Le saviez-vous, le cinéma Luminor, dans le Marais, est menacé de fermeture et d’expulsion. Un cinéma, ça paye mal, du moins pas assez pour un propriétaire terrien parisien. Avec ce que pourrait rapporter une boutique de fringues, qu’est-ce qu’on va s’emmerder avec des cinéphiles à cartes souvent vermeilles,et même pas gold.

Dans le cadre des festivités régulières organisées in situ pour lutter contre cette prochaine éviction annoncée, était proposée une soirée italienne où l’on eut le bon goût de programmer « Aprile » de Nanni Moretti (1998).
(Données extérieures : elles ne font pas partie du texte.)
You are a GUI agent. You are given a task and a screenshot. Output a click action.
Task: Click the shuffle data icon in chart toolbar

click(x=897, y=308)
Avant que la séance ne commence, un spectateur a éternué d’une façon aussi drôle qu’étrange, évoquant le fameux cri de cinéma dit « cri Wilhelm ». Cet éclat sonore a déclenché l’hilarité de la salle : magie du collectif, nous rions tous avant même que le film ne commence.

Dire de ce film qu’il est un enchantement relève de l’évidence des évidences. Moretti est rarement mauvais lorsqu’il se représente en alter ego, profitant de la position que cela lui donne pour incarner tout ce qui le tracasse et le chagrine. Ici, il excelle, arrivant à évoquer pêle-mêle ses angoisses de père, de citoyen et de cinéaste avec une énergie continue.
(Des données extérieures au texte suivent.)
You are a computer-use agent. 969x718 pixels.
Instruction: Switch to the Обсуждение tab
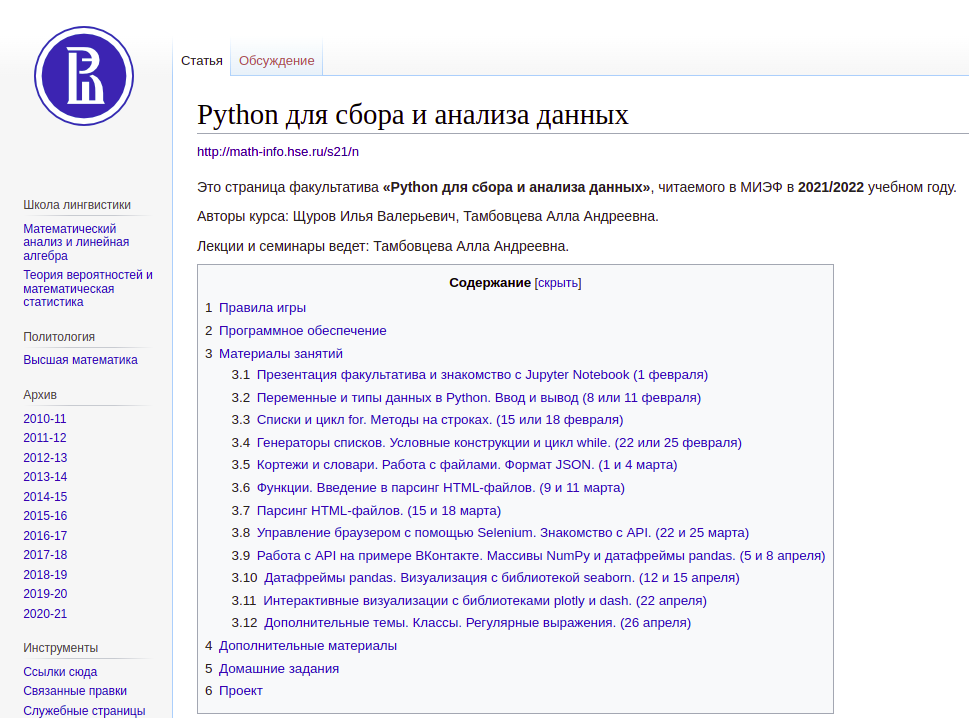click(276, 61)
Nanni est aussi attachant qu’insupportable, encombré par un ego démesuré, se préoccupant des autres certes, mais sans jamais cesser de revenir en lui-même, angoissé et agité.

Ce n’est pas si souvent que l’on nous donne ainsi à penser et à rire avec une telle subtilité, et ça n’a évidemment pas eu à souffrir du passage du temps.

1998, c’était hier, mais c’était au siècle dernier, et hormis l’omniprésence contemporaine des téléphones portables, rien n’a changé ou presque. Berlusconi est mort, mais l’accession au pouvoir de Georgia Meloni ne donne pas franchement l’impression de progrès (si tant et qu’une telle chose soit encore possible). Et Moretti a depuis divorcé de celle qui incarnait à l’écran son épouse comme dans la vie, Silvia Nono.

Bref, le temps a passé, mais des navires de fortune tentent toujours de traverser la Méditerranée au péril de leurs précaires occupants, albanais dans le film, syriens ou afghans aujourd’hui.

Face à un débat télévisé durant lequel Berlusconi exprime avec suffisance son charabia populiste et creux, Nanni s’exaspère et se désespère du représentant de gauche, Massimo d’Alema, qui ne fait pas utilement face : « Mais dis quelque chose de gauche ! Quelque chose de civique au moins !! ».

Et puis il y a ce final lumineux, où l’on s’accorde le droit de reprendre ses désirs et ses rêves pour la réalité, plus exactement de leur donner par l’art la possibilité de supplanter le réel.